Publicado el 25 agosto 2016 por Elena Rius @riusele
 

(Ilustración de Eva Vázquez)

 Ya he criticado alguna vez la ola de buenismo lector que parece estar invadiéndonos, esa desaforada manía de exaltar la lectura, hablando de sus bondades y efectos terapéuticos en unos términos que unas veces calificaría de cursis y otras de simplemente implausibles. Como si leer un libro, cualquier libro, fuese realmente la cosa más sublime que uno puede hacer, remedio para todos los males -mentales y a veces incluso físicos (llegados aquí no puedo evitar que acudan a mí ecos de las medallitas de santos patronos o los viajes a Lourdes: remedios todos tan efectivos, o tan poco, como la lectura)-, fuente de sabiduría y mucho más... Siento llevar la contraria a esta corriente de opinión cada vez más extendida, pero no, leer no es sinónimo de felicidad. (Ahora viene cuando esto se llena de comentaristas que insisten en que ellos nunca son tan felices como cuando están leyendo: calma, señores, no hemos terminado con nuestra argumentación.) Ni todas las lecturas son placenteras, ni todos los libros son buenos. Creo que cualquier lector asiduo estará en disposición de citar al menos un par de libros -y posiblemente muchos más- que le han parecido horrorosos y le han aburrido hasta el tuétano. Si, encima, uno tiene la desgracia de leer por imperativo profesional -editores, periodistas, profesores y muchos otros oficios se encuentran en esta situación-, las posibilidades de sufrir leyendo se multiplican considerablemente. Agravadas, claro, por el hecho de que como su trabajo les obliga a ello, no tienen la escapatoria del lector común, al que le basta con abandonar el libro cuando este comienza a hacérsele cuesta arriba. Sí, sufrientes lectores, yo también he pasado por ahí. Y, por mucho que la lectura sea para mí tan indispensable como el comer, he de confesar que algunos libros han sido una verdadera tortura. Por eso, me pongo en guardia cada vez que topo con uno de esos desaforados elogios de la lectura. ¿Leer es bueno? Pues, oiga, depende de lo que lea uno. ¿Leer nos procura felicidad? También depende de qué, cómo y cuándo. Puedo imaginar bien que, si uno no es lector asiduo y se le ocurre dar fin a su sequía lectora con determinados libros, salga corriendo despavorido, o simplemente los cierre con un bostezo y la idea de que hay cosas más divertidas que hacer en la vida.   
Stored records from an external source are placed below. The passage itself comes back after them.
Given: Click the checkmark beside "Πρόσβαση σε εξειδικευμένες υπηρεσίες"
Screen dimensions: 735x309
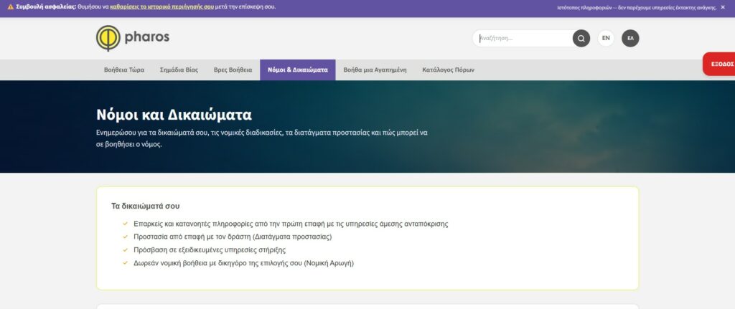Looking at the screenshot, I should [126, 249].
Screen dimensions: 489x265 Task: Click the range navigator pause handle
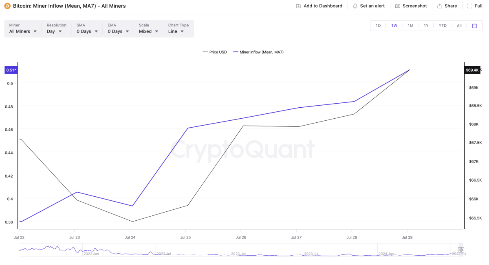(461, 250)

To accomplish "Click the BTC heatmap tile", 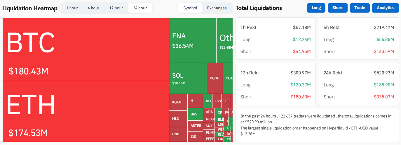I will click(x=86, y=49).
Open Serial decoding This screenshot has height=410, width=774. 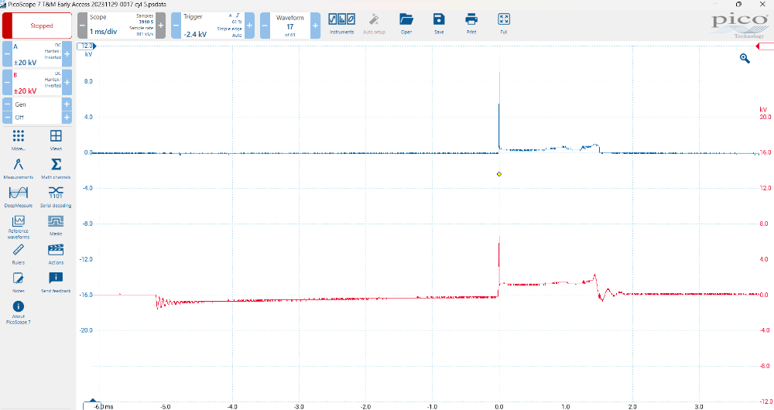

(Willie Gills in College, ilustración
de Norman Rockwell)

 Incluso los grandes lectores, los que leemos llueva o haga sol, de día o de noche, en la salud o en la enfermedad, pasamos por momentos en que se diría que la lectura ha perdido el encanto. No es que dejes de leer, claro, pero cuando por algún azar encadenas varios libros seguidos que rivalizan en aridez -si el libro es malo malísimo, al menos uno se siente vibrar de indignación-, empiezas a preguntarte si es cosa de los autores o si no estarás perdiendo el gusto por la lectura. (Influencia de Oliver Sacks, sin duda: sospechas de alguna rara enfermedad neuronal que impide disfrutar de la lectura y que sólo afectaría -por supuesto- a los lectores acérrimos.)  Por fortuna, siempre acaba por aparecer algún libro salvador: ese que nos hace creer de nuevo que la lectura puede ser un auténtico placer, que nos arrebata y hace que olvidemos todo lo que nos rodea, que nos obliga a sumarnos, querámoslo o no, al grupo de los ensalzadores de la lectura y admitir que sí, los libros dan la felicidad. Aunque sea sólo por una horas. ¿Acaso la felicidad se puede degustar de otro modo?